Which is essentially what I just said. While NASA does not have oversight here, they do have extensive insight. To blindly state the you can build a new Dragon every time for less than 10 reused Starliners, and NASA will just fork over the cash, is false.
We don't know the cost of a Starliner flight, and we don't know the cost of a Crew Dragon flight. You can't get it by dividing the total contract amount, that's ridiculous. The majority of those amounts is initial development.
Quote from: gongora on 01/19/2018 03:50 pmWe don't know the cost of a Starliner flight, and we don't know the cost of a Crew Dragon flight. You can't get it by dividing the total contract amount, that's ridiculous. The majority of those amounts is initial development.When I buy a car I'm paying for the initial development too... my share of it (me and every other car buyer) is bundles into the price. When considering what a flight costs, dividing number of flights into the contract price is exceedingly valid.
Quote from: Lar on 01/19/2018 04:17 pmQuote from: gongora on 01/19/2018 03:50 pmWe don't know the cost of a Starliner flight, and we don't know the cost of a Crew Dragon flight. You can't get it by dividing the total contract amount, that's ridiculous. The majority of those amounts is initial development.When I buy a car I'm paying for the initial development too... my share of it (me and every other car buyer) is bundles into the price. When considering what a flight costs, dividing number of flights into the contract price is exceedingly valid.It's not even remotely valid if you don't have separate contracts for development and production flights. You're not paying for the initial development of the car, you're paying what the car company thinks they can get away with charging you for one unit of their product. They hope to eventually make enough profit on selling tens of thousands of those individual units to cover their development cost on the car. That's not how the commercial crew vehicles are priced.
Flights to ISS are still TBD contractually.
Quote from: ReturnTrajectory on 01/19/2018 04:44 pmFlights to ISS are still TBD contractually. Wrong. The flights to ISS have already been ordered under the contract at already agreed to pricing.

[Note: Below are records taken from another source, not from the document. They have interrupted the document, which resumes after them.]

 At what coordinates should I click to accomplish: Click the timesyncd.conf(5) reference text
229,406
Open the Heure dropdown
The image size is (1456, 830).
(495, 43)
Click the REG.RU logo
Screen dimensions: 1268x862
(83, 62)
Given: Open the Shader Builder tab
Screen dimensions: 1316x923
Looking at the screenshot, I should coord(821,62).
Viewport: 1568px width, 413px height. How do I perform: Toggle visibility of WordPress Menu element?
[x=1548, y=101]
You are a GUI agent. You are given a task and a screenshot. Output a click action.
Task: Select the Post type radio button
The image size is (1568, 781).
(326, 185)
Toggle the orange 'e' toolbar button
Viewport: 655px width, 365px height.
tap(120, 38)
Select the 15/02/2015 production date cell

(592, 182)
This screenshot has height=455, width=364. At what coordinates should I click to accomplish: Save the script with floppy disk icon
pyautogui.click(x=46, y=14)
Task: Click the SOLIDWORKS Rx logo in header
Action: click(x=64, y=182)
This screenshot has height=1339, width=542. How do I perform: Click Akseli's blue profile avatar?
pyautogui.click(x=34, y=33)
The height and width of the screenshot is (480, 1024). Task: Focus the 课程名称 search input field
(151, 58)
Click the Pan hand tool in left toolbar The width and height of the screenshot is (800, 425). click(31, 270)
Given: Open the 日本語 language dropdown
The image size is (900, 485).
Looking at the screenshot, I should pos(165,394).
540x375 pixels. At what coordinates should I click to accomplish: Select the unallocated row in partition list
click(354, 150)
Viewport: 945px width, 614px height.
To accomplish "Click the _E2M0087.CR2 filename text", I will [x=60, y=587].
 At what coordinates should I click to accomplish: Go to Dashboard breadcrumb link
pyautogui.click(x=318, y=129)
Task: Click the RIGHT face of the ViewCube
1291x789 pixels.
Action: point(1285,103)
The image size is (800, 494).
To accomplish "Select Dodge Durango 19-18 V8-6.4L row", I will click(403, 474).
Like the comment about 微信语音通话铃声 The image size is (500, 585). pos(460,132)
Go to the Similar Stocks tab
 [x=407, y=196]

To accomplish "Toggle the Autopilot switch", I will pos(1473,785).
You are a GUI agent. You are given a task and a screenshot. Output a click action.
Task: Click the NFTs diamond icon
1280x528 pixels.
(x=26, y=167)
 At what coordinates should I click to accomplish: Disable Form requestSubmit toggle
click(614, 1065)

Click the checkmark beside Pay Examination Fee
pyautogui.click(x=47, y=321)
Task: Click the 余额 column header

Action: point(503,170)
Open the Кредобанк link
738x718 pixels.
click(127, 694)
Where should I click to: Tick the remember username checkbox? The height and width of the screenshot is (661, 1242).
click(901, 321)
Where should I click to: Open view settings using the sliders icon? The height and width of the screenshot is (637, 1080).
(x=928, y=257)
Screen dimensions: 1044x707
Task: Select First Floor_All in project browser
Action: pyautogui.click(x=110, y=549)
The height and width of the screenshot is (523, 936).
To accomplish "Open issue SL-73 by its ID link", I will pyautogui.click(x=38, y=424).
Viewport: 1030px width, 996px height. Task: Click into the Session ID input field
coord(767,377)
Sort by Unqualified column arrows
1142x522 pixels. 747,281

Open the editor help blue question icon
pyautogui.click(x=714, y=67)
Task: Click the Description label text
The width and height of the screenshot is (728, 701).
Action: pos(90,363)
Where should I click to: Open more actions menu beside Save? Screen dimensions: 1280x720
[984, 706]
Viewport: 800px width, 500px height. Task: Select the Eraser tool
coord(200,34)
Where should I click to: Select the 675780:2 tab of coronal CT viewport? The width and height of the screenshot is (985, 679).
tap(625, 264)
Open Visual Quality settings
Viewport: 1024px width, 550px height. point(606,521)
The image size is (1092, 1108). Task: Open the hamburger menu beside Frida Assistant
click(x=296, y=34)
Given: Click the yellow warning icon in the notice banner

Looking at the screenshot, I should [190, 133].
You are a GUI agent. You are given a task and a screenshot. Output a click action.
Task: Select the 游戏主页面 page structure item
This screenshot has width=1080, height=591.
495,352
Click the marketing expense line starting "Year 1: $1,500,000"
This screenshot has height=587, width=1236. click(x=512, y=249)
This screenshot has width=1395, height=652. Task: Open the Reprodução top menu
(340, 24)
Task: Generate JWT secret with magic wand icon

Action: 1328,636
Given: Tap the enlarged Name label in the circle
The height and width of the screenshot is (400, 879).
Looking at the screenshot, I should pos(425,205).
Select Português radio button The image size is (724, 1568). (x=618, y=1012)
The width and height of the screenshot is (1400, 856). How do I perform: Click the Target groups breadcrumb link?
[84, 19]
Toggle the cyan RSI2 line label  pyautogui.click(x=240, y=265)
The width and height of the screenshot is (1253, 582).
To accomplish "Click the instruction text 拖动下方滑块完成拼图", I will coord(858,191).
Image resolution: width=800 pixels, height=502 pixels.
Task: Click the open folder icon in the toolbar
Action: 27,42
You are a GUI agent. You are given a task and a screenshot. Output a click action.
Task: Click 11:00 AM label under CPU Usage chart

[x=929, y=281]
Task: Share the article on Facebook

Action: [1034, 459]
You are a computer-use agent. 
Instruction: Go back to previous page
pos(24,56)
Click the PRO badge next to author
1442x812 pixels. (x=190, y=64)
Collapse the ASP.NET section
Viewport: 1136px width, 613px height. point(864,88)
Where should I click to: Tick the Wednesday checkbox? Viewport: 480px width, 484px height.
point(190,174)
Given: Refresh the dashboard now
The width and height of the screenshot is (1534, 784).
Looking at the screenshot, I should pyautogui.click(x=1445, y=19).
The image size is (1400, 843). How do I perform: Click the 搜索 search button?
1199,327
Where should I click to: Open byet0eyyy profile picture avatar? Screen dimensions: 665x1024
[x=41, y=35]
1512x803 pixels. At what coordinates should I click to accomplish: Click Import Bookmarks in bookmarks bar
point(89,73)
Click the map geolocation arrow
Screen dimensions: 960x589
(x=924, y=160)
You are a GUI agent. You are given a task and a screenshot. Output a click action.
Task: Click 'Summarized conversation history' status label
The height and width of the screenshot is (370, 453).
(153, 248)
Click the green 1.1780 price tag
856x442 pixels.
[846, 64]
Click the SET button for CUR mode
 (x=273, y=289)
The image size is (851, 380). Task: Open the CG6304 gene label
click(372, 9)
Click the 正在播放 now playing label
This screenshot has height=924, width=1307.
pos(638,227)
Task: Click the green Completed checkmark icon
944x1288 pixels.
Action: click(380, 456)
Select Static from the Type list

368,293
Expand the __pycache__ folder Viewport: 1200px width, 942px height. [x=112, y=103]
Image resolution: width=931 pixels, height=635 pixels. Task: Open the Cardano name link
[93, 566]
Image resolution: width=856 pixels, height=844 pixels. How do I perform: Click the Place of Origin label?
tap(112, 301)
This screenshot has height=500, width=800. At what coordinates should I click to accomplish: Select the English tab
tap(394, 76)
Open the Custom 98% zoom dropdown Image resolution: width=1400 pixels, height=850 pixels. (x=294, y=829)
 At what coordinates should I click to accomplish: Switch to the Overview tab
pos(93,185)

Jan 3, 2017NASA took another big step to ensure reliable crew transportation to the International Space Station into the next decade. The agency’s Commercial Crew Program has awarded an additional four crew rotation missions each to commercial partners, Boeing and SpaceX, to carry astronauts to and from the International Space Station.The four additional missions will fly following NASA certification. They fall under the current Commercial Crew Transportation Capability contracts, and bring the total number of missions awarded to each provider to six.
For what it's worth, this study estimates the loaded recurring cost at $405M for Dragon and $654M for Starliner. About one third to one half the difference would appear to be the launch vehicles.https://ntrs.nasa.gov/archive/nasa/casi.ntrs.nasa.gov/20170008895.pdf
Quote from: gongora on 01/19/2018 04:37 pmQuote from: Lar on 01/19/2018 04:17 pmQuote from: gongora on 01/19/2018 03:50 pmWe don't know the cost of a Starliner flight, and we don't know the cost of a Crew Dragon flight. You can't get it by dividing the total contract amount, that's ridiculous. The majority of those amounts is initial development.When I buy a car I'm paying for the initial development too... my share of it (me and every other car buyer) is bundles into the price. When considering what a flight costs, dividing number of flights into the contract price is exceedingly valid.It's not even remotely valid if you don't have separate contracts for development and production flights. You're not paying for the initial development of the car, you're paying what the car company thinks they can get away with charging you for one unit of their product. They hope to eventually make enough profit on selling tens of thousands of those individual units to cover their development cost on the car. That's not how the commercial crew vehicles are priced.Ding, ding. Again, these advertised bids are for book-keeping of the NASA budget.Flights to ISS are still TBD contractually. NASA has insight to the development. NASA requires BoE's and they will use their insight of the programs to either justify or call BS on the price being asked.
Quote from: envy887 on 01/22/2018 05:15 pmFor what it's worth, this study estimates the loaded recurring cost at $405M for Dragon and $654M for Starliner. About one third to one half the difference would appear to be the launch vehicles.https://ntrs.nasa.gov/archive/nasa/casi.ntrs.nasa.gov/20170008895.pdfNote though this estimate has a rather big discrepancy with what we know about the total contract value, for example SpaceX's total contract value is $2.6B for R&D plus 6 post certification flights, if each flight really cost $405M, the 6 flights itself would cost $2.4B, doesn't leave much for R&D (i.e. upfront cost). I haven't found a way to explain this discrepancy yet.